Avant de vous expliquer ce qui m’amène à cette entrée en matière fracassante, permettez-moi de m’interroger deux secondes sur la bizarrerie de cette expression.
En effet, je vous le demande un peu : pourquoi un seul petit doigt ? est-ce que les individus qui manifestent du respect vis-à-vis du supérieur n’en ont obligatoirement qu’un ?
Sinon, où est passé le second?
Est-ce que, pour celui des bras qui n’est pas sur la couture du pantalon (je sais, la formulation est étrange, mais je m’autorise ce glissement puisque tout pouce est normalement relié à un bras, enfin, normalement …), nous nous retrouvons plongés à nouveau dans la ténébreuse affaire du « bras zéro » (tan tan tan !!! le retour!)
[pour ceux qui sont largués, retrouvez le début de l’affaire là :
https://bleufushia.wordpress.com/2015/01/23/songe-dune-nuit-dhiver-20/ ]

Mais sérieusement, réfléchissez un peu, je vous prie : celui qui a un doigt sur la couture a l’autre au niveau de la tempe, parce qu’il se doit de saluer le supérieur en même temps.
Je pourrais poser ici d’autres questions, genre : quid des porteurs de kilt ? (quoi, vous doutez qu’il y en ait dans l’éducation nationale?), mais je vous en fais grâce, trop bonne que je suis pas !

Sauf celle-là, sur laquelle je ne vois pas comment faire l’impasse : comment je fais pour écrire au tableau, ou pour me servir d’un piano si j’ai un petit doigt coincé en position règlementaire et l’autre sous la casquette ?

Comme ça ?

Ingres (notesdemusees.blogspot.com)

Euh, la tenue n’est peut-être pas totalement règlementaire ! Ingres (retouché par notesdemusees.blogspot.com)

Notez qu’il faut être optimiste : avec le nucléaire, la situation devrait être vite réglée !

« Afin de rivaliser avec la machine, l’homme du futur aura trois paires de bras » (teatimetrap.canalblog.com)

Mais pourquoi j’élucubrationne comme ça, hein ?

Entre autres à cause de la lecture d’un article qui narre l’aventure d’un prof stagiaire qui n’a pas été titularisé parce que jugé« déloyal » envers l’institution.
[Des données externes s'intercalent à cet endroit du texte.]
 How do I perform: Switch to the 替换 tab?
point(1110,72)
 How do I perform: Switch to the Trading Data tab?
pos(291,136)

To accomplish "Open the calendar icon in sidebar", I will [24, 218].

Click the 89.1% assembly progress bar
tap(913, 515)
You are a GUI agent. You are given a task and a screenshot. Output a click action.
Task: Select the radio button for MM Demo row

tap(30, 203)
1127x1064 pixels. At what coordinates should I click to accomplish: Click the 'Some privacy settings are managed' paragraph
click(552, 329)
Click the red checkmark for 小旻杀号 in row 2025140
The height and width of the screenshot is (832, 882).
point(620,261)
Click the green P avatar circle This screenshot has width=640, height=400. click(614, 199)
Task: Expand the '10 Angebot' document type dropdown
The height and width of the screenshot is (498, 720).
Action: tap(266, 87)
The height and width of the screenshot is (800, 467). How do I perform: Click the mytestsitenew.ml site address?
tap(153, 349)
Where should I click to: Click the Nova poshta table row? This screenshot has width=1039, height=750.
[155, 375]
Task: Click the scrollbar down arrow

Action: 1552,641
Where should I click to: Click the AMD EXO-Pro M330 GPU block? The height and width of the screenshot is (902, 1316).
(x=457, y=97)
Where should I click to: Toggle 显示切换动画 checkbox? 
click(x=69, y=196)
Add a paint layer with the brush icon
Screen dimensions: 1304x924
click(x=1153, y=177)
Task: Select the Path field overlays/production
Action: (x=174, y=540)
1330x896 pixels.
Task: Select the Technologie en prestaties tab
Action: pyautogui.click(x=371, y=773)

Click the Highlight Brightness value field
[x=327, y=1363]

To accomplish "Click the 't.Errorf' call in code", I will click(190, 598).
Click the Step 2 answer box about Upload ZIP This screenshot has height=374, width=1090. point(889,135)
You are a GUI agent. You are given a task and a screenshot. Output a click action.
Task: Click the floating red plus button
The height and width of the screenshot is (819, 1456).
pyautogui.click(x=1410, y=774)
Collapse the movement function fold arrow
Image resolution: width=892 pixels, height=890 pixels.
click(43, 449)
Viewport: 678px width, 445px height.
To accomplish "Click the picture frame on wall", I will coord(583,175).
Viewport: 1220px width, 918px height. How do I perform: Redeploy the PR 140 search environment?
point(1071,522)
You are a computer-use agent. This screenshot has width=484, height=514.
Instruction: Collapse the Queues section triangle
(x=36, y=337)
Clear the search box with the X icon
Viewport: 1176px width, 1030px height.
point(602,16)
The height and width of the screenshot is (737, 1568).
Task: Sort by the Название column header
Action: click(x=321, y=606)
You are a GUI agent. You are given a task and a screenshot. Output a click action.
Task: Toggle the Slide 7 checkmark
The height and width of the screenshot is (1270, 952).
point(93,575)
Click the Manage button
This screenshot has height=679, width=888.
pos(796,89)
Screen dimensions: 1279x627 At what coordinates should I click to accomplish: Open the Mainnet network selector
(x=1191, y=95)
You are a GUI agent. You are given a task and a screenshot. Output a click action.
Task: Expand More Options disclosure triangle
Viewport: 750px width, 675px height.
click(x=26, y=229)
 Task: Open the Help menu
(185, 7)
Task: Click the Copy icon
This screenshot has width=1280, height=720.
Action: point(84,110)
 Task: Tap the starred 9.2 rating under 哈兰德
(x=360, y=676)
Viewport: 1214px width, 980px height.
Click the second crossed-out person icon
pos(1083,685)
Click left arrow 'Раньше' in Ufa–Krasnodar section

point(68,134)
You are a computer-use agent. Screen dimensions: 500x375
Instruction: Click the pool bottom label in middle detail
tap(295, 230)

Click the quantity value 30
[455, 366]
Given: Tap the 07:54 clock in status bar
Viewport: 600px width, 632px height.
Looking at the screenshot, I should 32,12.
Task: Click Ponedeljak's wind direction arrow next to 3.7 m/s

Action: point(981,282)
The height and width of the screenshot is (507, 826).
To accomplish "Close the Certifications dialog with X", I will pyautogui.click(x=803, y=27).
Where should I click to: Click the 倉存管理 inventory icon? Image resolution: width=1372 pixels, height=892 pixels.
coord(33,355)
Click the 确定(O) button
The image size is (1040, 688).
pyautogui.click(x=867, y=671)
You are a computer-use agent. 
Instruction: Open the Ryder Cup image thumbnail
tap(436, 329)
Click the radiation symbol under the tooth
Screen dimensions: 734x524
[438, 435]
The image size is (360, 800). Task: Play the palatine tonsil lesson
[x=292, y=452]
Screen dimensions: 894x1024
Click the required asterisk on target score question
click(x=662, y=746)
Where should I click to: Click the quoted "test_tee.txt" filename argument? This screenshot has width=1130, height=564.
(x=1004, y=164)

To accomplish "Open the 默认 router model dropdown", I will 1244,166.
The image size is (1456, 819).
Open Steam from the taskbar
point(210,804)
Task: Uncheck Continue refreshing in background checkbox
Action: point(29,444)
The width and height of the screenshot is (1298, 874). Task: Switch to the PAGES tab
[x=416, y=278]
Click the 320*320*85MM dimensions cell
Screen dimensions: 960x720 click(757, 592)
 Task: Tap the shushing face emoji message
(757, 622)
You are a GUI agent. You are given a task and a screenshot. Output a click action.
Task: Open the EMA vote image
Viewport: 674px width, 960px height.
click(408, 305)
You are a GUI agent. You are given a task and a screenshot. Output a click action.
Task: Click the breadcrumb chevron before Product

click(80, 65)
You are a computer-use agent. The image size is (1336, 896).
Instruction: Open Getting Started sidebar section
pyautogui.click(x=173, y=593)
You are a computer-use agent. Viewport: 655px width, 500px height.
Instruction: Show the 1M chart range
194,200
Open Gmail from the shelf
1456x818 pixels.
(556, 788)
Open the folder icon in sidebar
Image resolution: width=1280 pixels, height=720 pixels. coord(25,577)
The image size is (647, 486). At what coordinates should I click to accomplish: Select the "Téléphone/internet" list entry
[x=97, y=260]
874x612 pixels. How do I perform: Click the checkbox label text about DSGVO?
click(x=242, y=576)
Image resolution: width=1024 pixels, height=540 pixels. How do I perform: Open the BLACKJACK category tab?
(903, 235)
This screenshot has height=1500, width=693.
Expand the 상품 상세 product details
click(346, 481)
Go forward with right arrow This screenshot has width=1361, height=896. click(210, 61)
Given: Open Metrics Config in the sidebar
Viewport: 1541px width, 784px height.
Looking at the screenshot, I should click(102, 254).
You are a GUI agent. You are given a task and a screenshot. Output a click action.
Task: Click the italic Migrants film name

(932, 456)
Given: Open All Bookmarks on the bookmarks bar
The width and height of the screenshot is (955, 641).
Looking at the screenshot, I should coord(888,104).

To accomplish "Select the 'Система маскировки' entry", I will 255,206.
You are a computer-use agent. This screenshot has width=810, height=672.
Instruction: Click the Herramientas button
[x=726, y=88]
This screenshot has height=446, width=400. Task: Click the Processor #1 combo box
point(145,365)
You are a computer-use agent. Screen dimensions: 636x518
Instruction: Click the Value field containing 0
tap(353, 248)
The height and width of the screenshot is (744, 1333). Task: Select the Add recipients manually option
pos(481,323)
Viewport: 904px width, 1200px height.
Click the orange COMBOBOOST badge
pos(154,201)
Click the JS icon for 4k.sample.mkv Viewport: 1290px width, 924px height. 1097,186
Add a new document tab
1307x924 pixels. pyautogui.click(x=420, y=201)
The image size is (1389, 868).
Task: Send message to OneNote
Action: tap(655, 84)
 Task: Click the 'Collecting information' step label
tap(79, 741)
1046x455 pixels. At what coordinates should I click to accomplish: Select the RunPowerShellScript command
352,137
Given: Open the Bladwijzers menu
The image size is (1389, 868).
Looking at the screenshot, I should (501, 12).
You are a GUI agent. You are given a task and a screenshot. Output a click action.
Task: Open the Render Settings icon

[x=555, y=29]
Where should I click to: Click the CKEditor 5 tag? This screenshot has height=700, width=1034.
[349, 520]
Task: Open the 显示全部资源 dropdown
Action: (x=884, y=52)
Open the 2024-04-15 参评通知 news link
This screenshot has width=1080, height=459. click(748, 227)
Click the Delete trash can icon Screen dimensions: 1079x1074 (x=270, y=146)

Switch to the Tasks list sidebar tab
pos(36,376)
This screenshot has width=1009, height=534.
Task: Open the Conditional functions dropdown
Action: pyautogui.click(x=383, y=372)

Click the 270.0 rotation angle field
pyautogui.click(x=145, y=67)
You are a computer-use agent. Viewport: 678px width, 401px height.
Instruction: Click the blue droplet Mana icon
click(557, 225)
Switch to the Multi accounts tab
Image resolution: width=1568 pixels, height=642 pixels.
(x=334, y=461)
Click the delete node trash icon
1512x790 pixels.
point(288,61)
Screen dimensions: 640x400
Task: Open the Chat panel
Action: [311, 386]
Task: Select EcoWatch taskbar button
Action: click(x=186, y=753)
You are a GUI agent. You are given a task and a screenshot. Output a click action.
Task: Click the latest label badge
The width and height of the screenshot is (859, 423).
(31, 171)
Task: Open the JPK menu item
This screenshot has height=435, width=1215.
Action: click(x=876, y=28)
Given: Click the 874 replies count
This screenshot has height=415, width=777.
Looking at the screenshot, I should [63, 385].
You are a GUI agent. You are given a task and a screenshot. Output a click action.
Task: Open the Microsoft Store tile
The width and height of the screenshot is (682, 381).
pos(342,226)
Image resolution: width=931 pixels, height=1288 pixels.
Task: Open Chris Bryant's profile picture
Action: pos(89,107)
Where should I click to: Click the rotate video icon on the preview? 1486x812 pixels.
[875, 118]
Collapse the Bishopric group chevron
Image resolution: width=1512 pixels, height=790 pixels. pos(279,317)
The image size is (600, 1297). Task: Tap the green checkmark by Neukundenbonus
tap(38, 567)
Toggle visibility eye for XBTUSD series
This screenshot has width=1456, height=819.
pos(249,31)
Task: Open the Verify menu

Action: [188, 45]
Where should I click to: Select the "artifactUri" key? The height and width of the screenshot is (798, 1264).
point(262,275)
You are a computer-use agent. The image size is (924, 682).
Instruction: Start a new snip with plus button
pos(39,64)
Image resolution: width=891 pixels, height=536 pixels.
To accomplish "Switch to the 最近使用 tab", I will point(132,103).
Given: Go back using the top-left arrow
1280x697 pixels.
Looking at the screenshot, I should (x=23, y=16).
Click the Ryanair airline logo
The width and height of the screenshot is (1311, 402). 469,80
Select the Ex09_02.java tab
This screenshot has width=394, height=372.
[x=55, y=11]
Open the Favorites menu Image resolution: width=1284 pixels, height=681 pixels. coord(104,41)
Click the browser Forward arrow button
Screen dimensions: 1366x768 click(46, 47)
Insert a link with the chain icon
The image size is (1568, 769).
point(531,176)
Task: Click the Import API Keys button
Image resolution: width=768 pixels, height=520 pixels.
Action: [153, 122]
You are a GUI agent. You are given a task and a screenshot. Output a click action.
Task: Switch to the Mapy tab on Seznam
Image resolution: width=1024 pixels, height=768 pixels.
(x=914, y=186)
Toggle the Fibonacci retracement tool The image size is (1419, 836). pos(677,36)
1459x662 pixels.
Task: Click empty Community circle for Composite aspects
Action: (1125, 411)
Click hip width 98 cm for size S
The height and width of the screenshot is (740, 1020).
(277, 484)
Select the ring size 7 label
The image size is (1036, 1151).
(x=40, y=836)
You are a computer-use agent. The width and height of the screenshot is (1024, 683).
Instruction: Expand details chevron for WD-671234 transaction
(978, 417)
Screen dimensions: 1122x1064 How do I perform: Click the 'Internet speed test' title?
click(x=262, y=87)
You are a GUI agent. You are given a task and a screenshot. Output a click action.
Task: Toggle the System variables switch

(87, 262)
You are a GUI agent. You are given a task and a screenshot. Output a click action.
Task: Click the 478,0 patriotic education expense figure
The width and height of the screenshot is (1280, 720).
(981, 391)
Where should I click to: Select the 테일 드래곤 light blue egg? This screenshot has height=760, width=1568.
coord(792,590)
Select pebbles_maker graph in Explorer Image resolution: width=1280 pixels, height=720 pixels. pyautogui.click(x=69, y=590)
Pensez un peu : il a osé remettre en cause un ordre de sa hiérarchie.
http://www.ladepeche.fr/article/2015/10/05/2190795-l-eleve-professeur-prive-de-titularisation-pour-exces-de-convictions.html
Situation qui fait penser à d’autres, qui ont eu lieu dans le droit fil des événements charliesques de janvier dernier, où les enseignants se sont confrontés à l’application en urgence de circulaires nées dans les cerveaux de quelques politiques, à la va-comme-je-te-pousse.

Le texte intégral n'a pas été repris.